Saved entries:
--

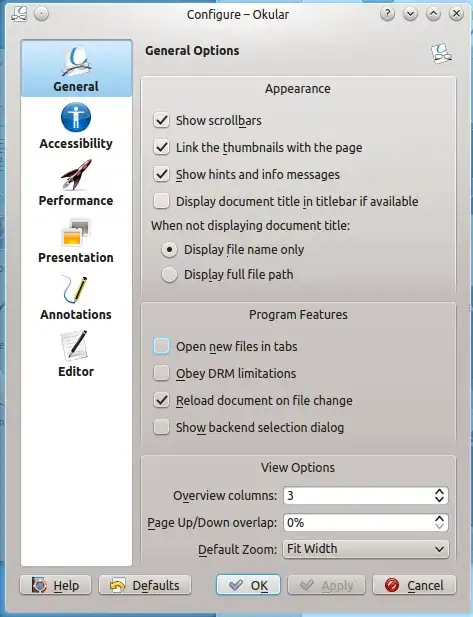Viewport: 473px width, 617px height.
Task: Open the Presentation settings icon
Action: (x=76, y=232)
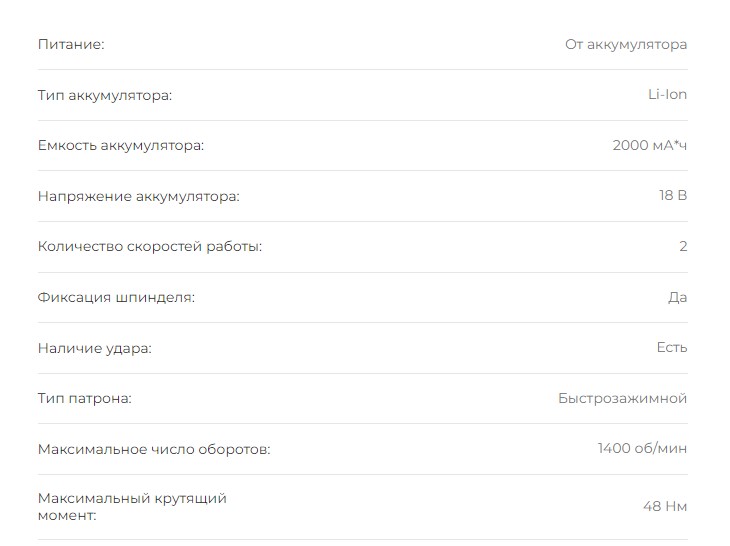This screenshot has width=730, height=546.
Task: Click the "Максимальное число оборотов:" label
Action: point(154,449)
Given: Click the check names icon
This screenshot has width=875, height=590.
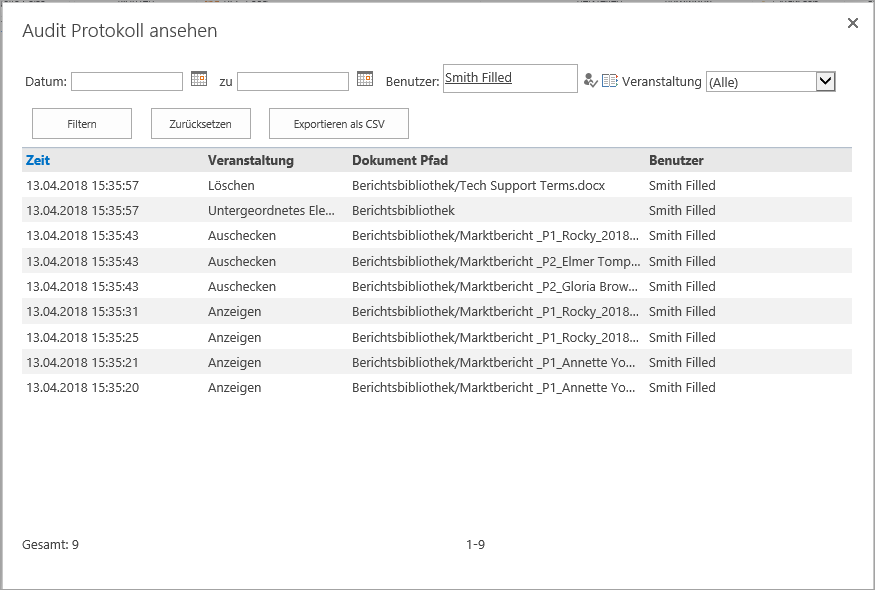Looking at the screenshot, I should tap(590, 81).
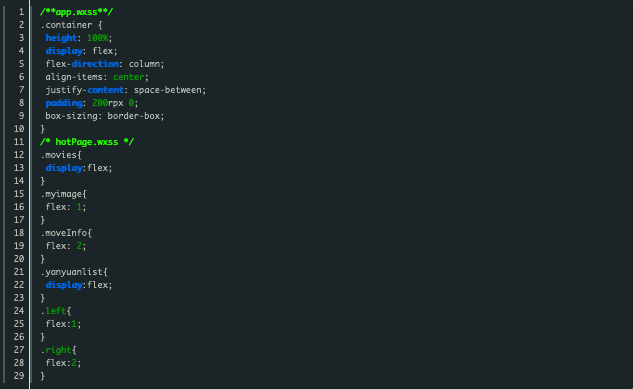Viewport: 633px width, 390px height.
Task: Click the height property on line 3
Action: (61, 38)
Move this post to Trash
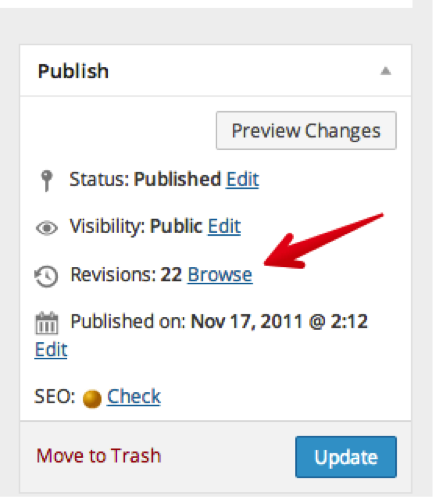Viewport: 433px width, 497px height. 99,456
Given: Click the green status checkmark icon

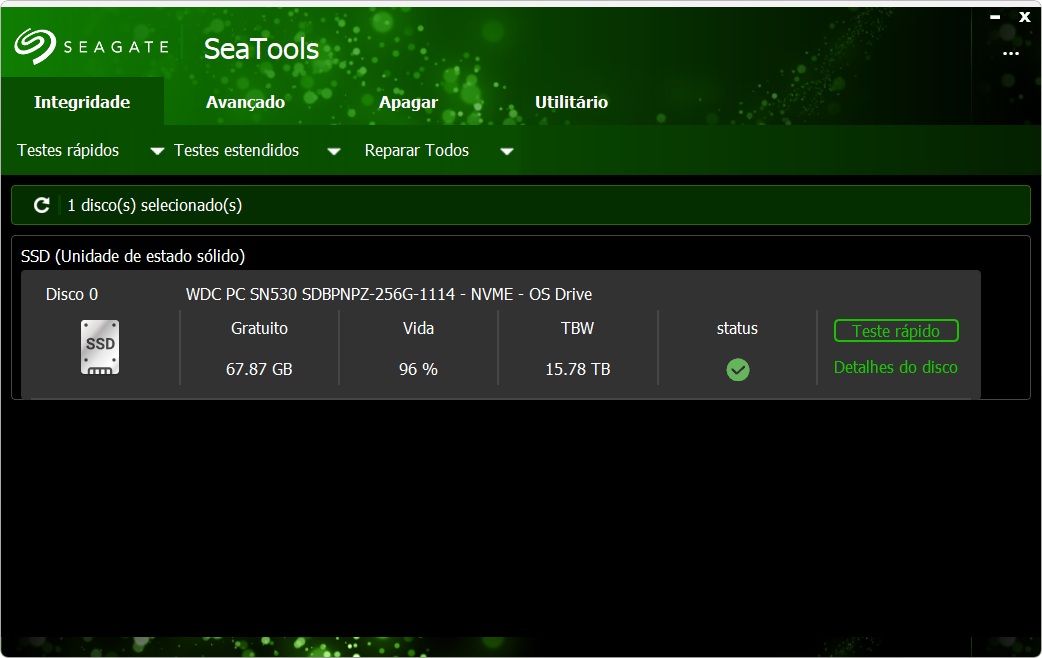Looking at the screenshot, I should tap(738, 370).
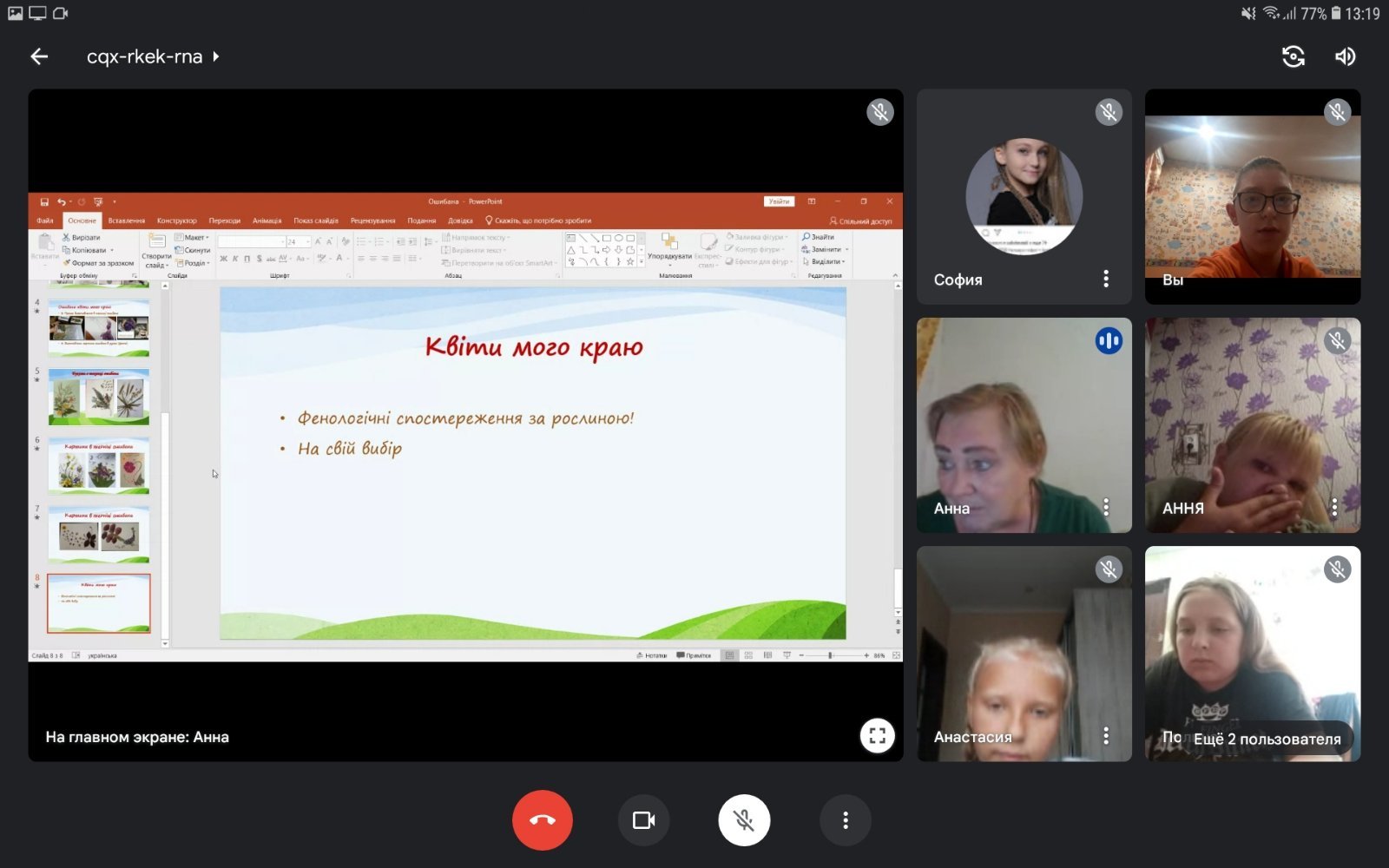Open the Анімація ribbon tab
This screenshot has height=868, width=1389.
pyautogui.click(x=267, y=220)

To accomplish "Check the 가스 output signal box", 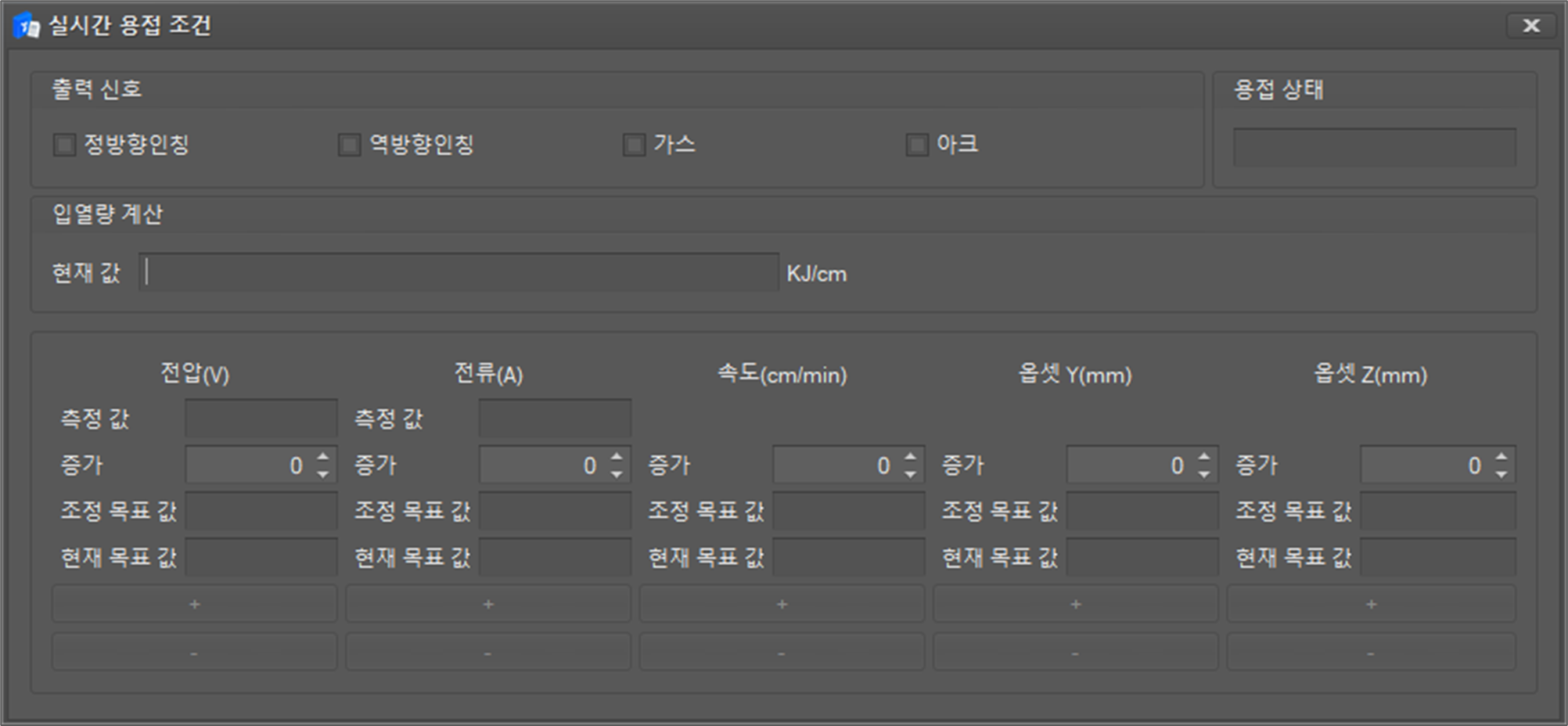I will pos(634,145).
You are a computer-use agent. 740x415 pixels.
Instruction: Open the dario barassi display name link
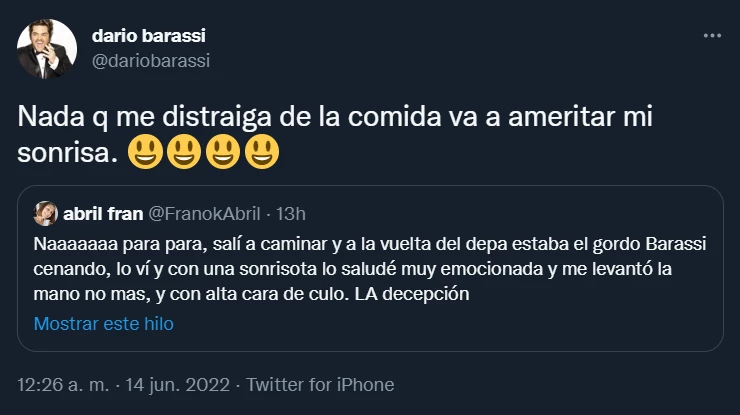pos(148,36)
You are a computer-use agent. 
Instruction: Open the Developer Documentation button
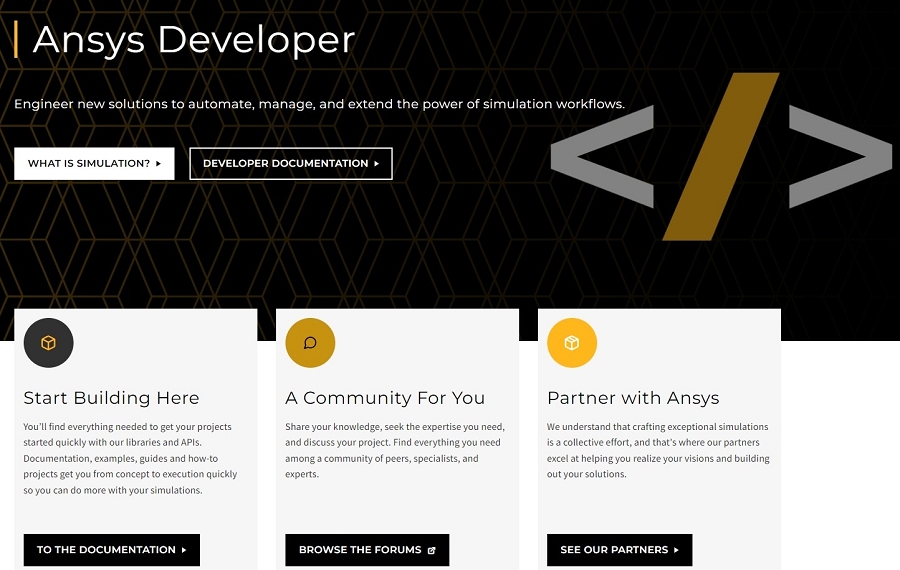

--

### [Work required]
At the line containing "Instruction: Open the dario", begin reproducing the entries word for word, and continue through their last line. Leave out the pictures.

### [Answer below]
Instruction: Open the dario barassi display name link
pos(148,36)
You are a computer-use agent. 
Instruction: Open the Developer Documentation button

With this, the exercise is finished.